João chegou a morar em um abrigo mantido por uma organização não governamental (ONG). Lá, podia ser visitado pelo doutor. Tinha também uma “mãe social”, uma mulher eleita pela ONG para desempenhar o papel materno. Somente quando o garoto completou 4 anos, passou a morar de vez com Benedito. “João Paulo não veio morar comigo, eu é que fui viver com ele e para ele”, ressaltou o médico. A mãe social, nos primeiros anos, morou com os dois, na Asa Norte.
Histórico
Quando decidiu adotar João Paulo, Benedito procurou conhecer as raízes do menino, a família biológica dele. Antes disso, já descobrira que os pais de João não haviam abandonado o menino por falta de amor, como se acreditava no início. Em um dia de desespero, o pai biológico de João, um homem simples e analfabeto, enrolou a criança nascida doente em uma manta. Saiu da pequena comunidade de Riacho da Serra Branca, na Bahia, rumo a Brasília, em uma ambulância emprestada pela prefeitura de outro estado, à procura de tratamento para o filho.

TAREFAS PROPOSTAS:
1. Indique se cada afirmação a seguir está de acordo com o texto sobre João Paulo e Benedito, justificando com as palavras exatas do texto: (a) João Paulo passou a morar definitivamente com Benedito aos 4 anos; (b) a mãe social morou com os dois na Asa Sul; (c) o pai biológico de João sabia ler e escrever.
2. Segundo o texto sobre João Paulo e Benedito, de qual comunidade o pai biológico de João partiu rumo a Brasília?
3. Dê prosseguimento ao texto sobre João Paulo e Benedito a partir de sua última frase.

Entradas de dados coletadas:
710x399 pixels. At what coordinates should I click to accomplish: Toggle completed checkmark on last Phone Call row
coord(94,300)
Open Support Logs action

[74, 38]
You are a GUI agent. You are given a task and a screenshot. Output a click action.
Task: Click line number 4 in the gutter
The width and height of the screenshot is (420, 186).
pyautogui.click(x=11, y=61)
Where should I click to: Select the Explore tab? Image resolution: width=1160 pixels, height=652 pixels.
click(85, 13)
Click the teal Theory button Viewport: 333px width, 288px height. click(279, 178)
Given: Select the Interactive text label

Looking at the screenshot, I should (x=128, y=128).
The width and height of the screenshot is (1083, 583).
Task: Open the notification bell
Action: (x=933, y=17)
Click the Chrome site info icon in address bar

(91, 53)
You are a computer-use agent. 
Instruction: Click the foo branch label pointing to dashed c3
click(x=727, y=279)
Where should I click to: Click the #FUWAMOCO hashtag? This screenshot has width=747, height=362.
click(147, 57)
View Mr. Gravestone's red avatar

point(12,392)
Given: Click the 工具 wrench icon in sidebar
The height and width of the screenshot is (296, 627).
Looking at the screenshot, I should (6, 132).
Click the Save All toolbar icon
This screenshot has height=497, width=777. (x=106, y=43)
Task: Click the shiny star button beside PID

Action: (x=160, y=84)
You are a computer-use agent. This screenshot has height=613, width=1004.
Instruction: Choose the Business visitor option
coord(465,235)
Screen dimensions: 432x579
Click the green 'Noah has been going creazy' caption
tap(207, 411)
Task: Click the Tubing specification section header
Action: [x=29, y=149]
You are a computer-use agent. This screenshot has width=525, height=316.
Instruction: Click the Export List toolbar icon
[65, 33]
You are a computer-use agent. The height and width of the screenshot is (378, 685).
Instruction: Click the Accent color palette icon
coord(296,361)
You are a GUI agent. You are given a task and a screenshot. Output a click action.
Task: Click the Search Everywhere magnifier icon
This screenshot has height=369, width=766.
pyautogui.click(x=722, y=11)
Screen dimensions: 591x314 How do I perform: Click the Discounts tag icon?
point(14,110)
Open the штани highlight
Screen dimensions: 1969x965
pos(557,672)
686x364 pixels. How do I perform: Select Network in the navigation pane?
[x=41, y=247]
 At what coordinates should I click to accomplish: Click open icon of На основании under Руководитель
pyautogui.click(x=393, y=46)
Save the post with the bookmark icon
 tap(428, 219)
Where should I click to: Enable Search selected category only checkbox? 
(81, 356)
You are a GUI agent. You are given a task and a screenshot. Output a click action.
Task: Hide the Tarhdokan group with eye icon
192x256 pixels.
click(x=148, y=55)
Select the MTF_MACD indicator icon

RESPOSTAS:
1.
(a) Sim: “Somente quando o garoto completou 4 anos, passou a morar de vez com Benedito.”
(b) Não: “A mãe social, nos primeiros anos, morou com os dois, na Asa Norte.”
(c) Não: “um homem simples e analfabeto”

2. Da pequena comunidade de Riacho da Serra Branca, na Bahia.

3.
Chegando aqui, o pai se assustou com a cidade grande. “Eles não tinham como se sustentar. Iam ficar na rua. O pai deixou o filho no hospital e transferiu para o Estado a responsabilidade sobre ele. Mas deixou a Certidão de Nascimento e contatos da família. Hoje, vejo que foi um ato corajoso de amor para salvá-lo”, analisa Benedito. Os pais de João não se opuseram à adoção. O médico viajou até a Bahia, quis conhecer a família do menino. Chegando lá, lembrou-se da própria infância, em Minas Gerais.
“Eles viviam em uma cabana de palha, em uma situação crítica. Não teriam condições de cuidar de João Paulo. Lembrei-me de quando eu era criança e morava em um lugar parecido. Meus pais eram trabalhadores rurais. Trabalhei desde pequeno. Depois, fui porteiro de hotel e muito mais. Só assim, consegui me formar médico”, contou, emocionado.
A partir daí, Benedito se identificou ainda mais com João Paulo. Quando o menino completou 10 anos, foi levado para a Bahia, de volta às suas origens, mas somente a passeio. Hoje, João tem 15 anos. Cresceu saudável. Está no 8º ano da escola. Com a ajuda de professores e acompanhamento adequado, conseguiu se desenvolver. O adolescente é grato ao pai adotivo. “Sempre penso: ainda bem que a gente se encontrou. Quero crescer, ter filhos e ser um pai como ele é para mim”, afirmou.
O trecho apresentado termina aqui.